MongoDB Node.js driver versions 4.9.1 and 4.9.0 present subtle but noteworthy differences for developers leveraging the library for database interactions. Both versions share a common core, including dependencies like bson, socks, denque, saslprep, and mongodb-connection-string-url, ensuring continued compatibility with existing MongoDB deployments. The primary distinctions lie in the development dependencies, reflecting updates to tooling and testing environments.
Version 4.9.1 brings upgrades to several development dependencies, such as tsd (increased from 0.21.0 to 0.22.0), eslint (increased from 8.17.0 to 8.22.0), ts-node (increased from 10.8.1 to 10.9.1), @types/chai (increased from 4.3.1 to 4.3.3), @types/node (increased from 17.0.42 to 18.7.13), @types/semver (increased from 7.3.9 to 7.3.12), @microsoft/api-extractor (increased from 7.25.0 to 7.29.5), @typescript-eslint/parser (increased from 5.28.0 to 5.35.1), @typescript-eslint/eslint-plugin (increased from 5.28.0 to 5.35.1) and prettier (increased from 2.7.0 to 2.7.1). These updates likely incorporate bug fixes, performance enhancements, and new features within the respective development tools. Furthermore, the releaseDate showcases a more recent build date for version 4.9.1, suggesting potential refinements or patches addressing issues identified after the release of 4.9.0. The unpacked size is slighlty bigger.
For developers, these incremental updates primarily impact the development workflow. Upgrading to 4.9.1 ensures access to the latest linting rules, type definitions, and build tools, potentially leading to improved code quality and maintainability. However, the core functionality and API of the MongoDB driver remain largely consistent between the two versions, minimizing the risk of breaking changes during upgrades.
All the vulnerabilities related to the version 4.9.1 of the package
MongoDB Driver may publish events containing authentication-related data
Some MongoDB Drivers may erroneously publish events containing authentication-related data to a command listener configured by an application.
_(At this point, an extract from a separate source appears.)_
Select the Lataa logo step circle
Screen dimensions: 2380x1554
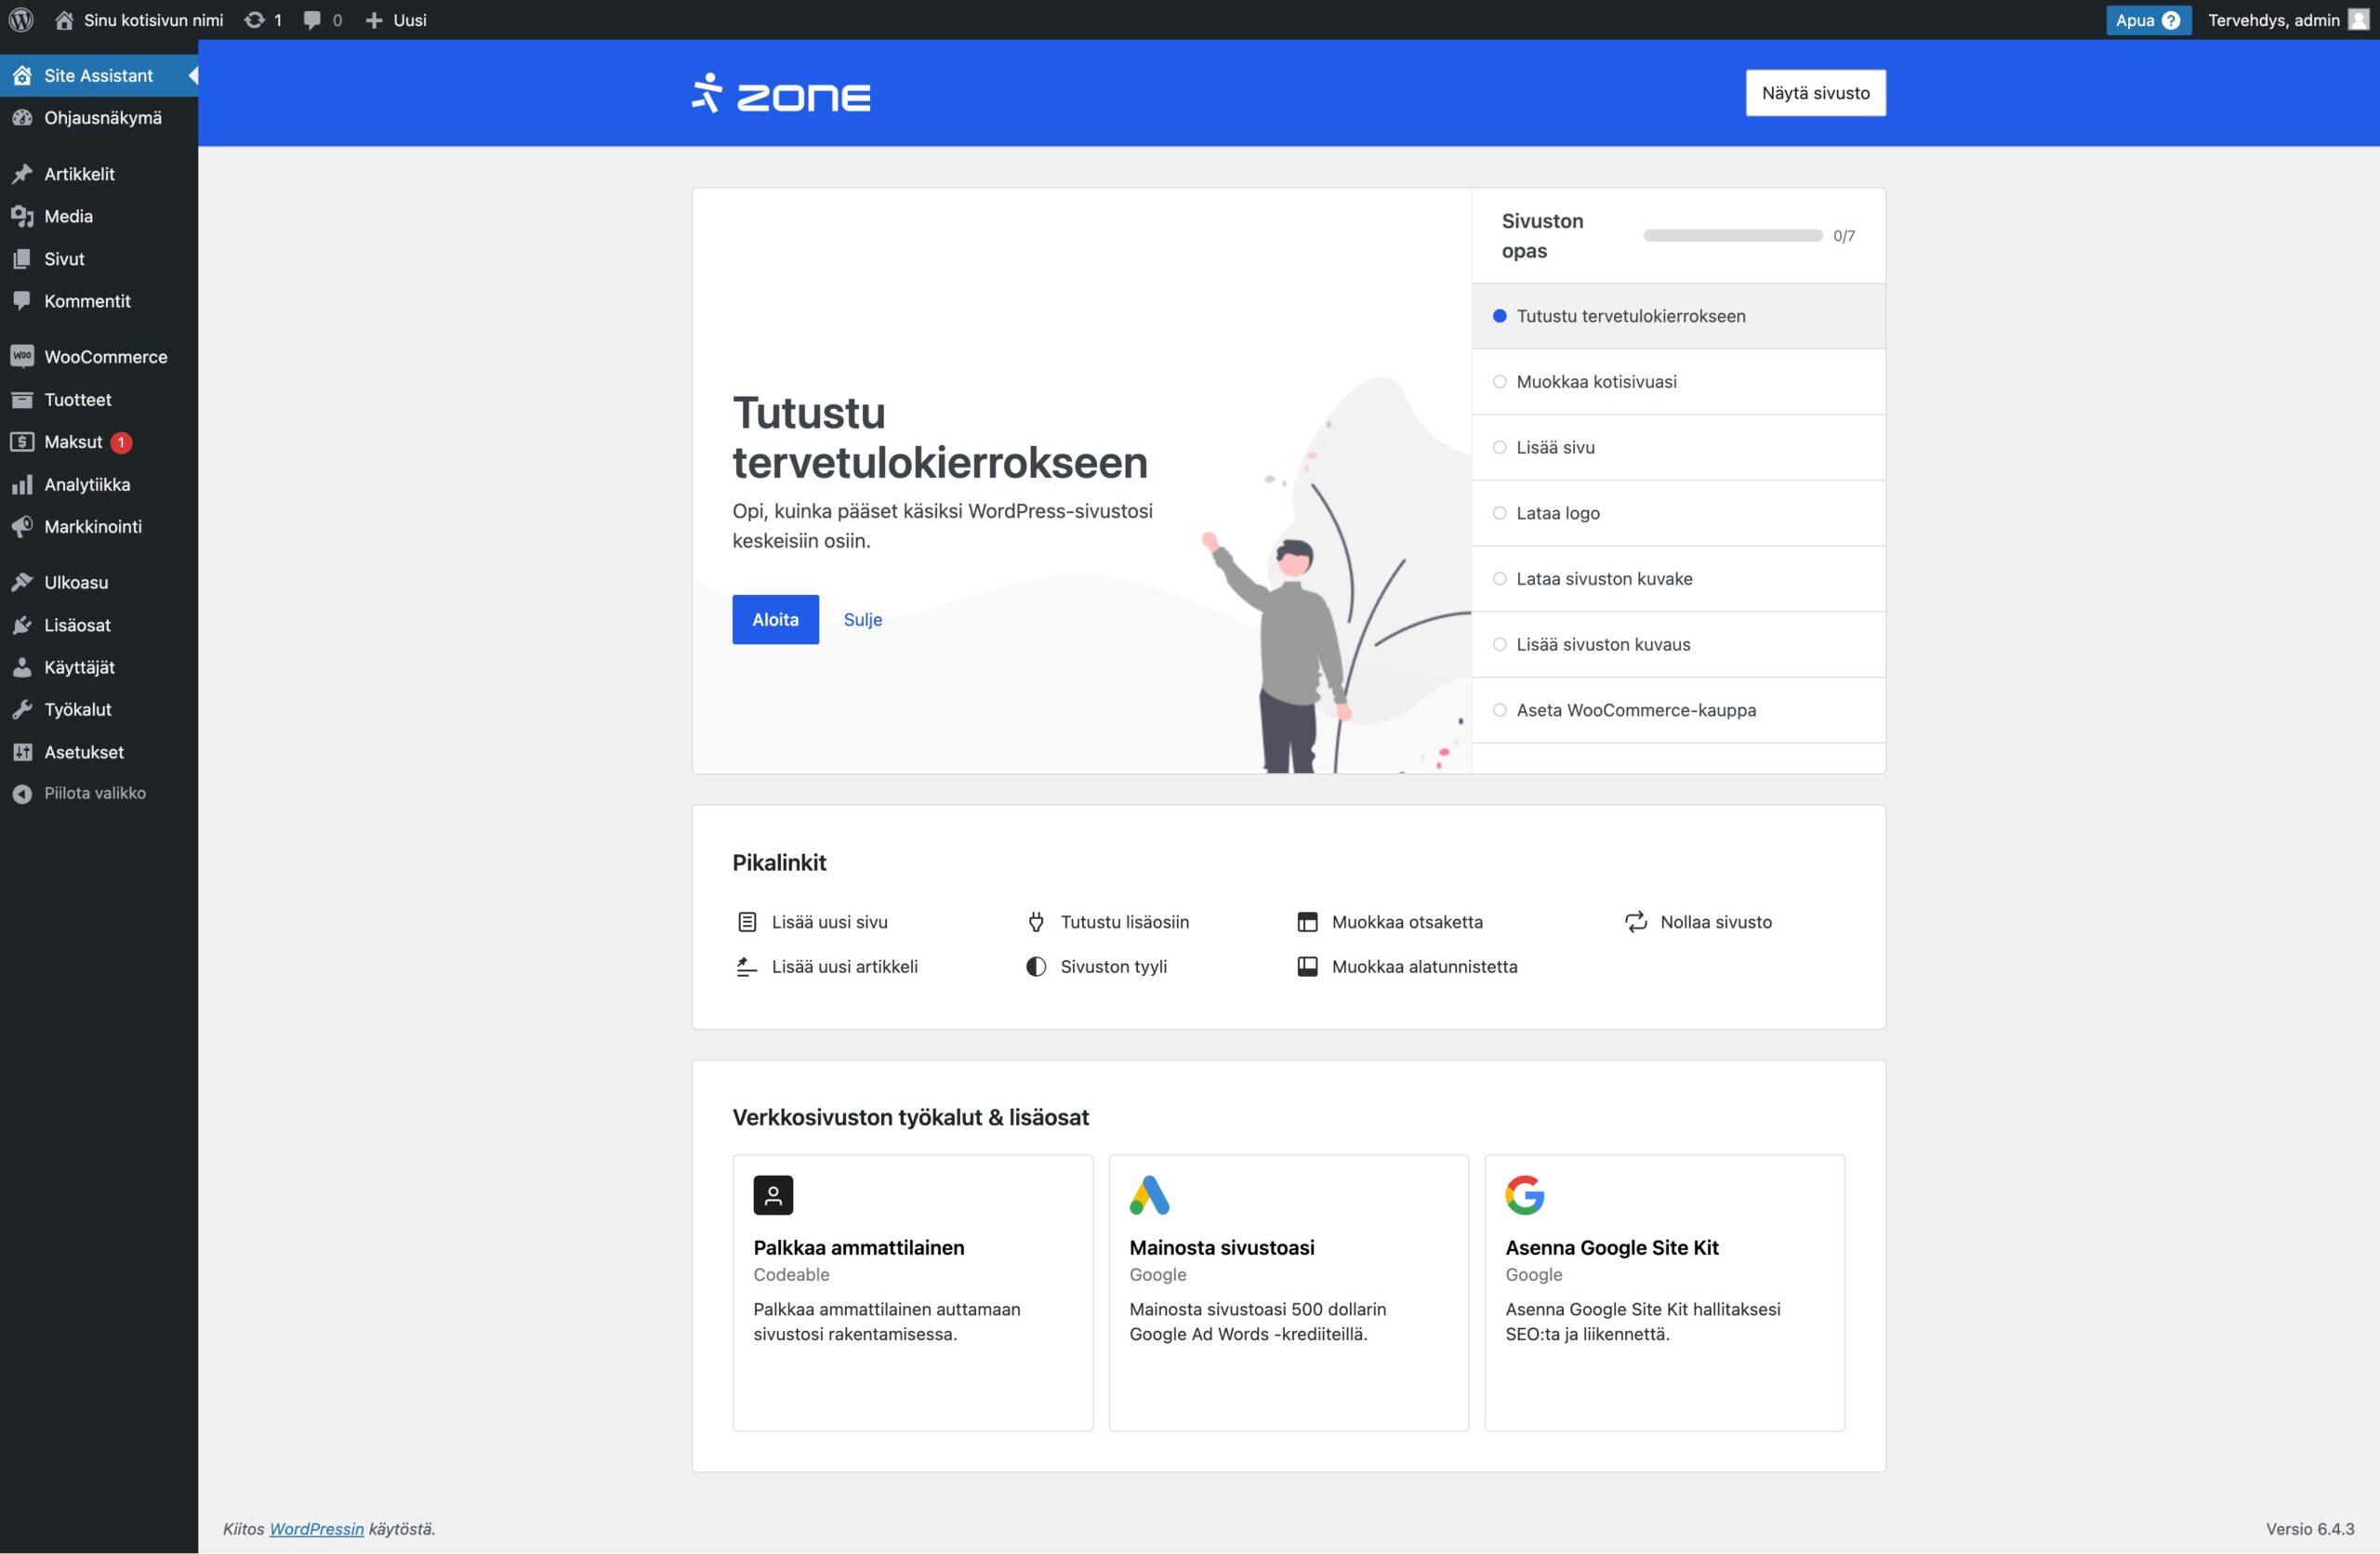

The published events may contain security-sensitive data when specific authentication-related commands are executed.
Without due care, an application may inadvertently expose this sensitive information, e.g., by writing it to a log file. This issue only arises if an application enables the command listener feature (this is not enabled by default).
This issue affects the MongoDB C Driver 1.0.0 prior to 1.17.7, MongoDB PHP Driver 1.0.0 prior to 1.9.2, MongoDB Swift Driver 1.0.0 prior to 1.1.1, MongoDB Node.js Driver 3.6 prior to 3.6.10, MongoDB Node.js Driver 4.0 prior to 4.17.0 and MongoDB Node.js Driver 5.0 prior to 5.8.0. This issue also affects users of the MongoDB C++ Driver dependent on the C driver 1.0.0 prior to 1.17.7 (C++ driver prior to 3.7.0).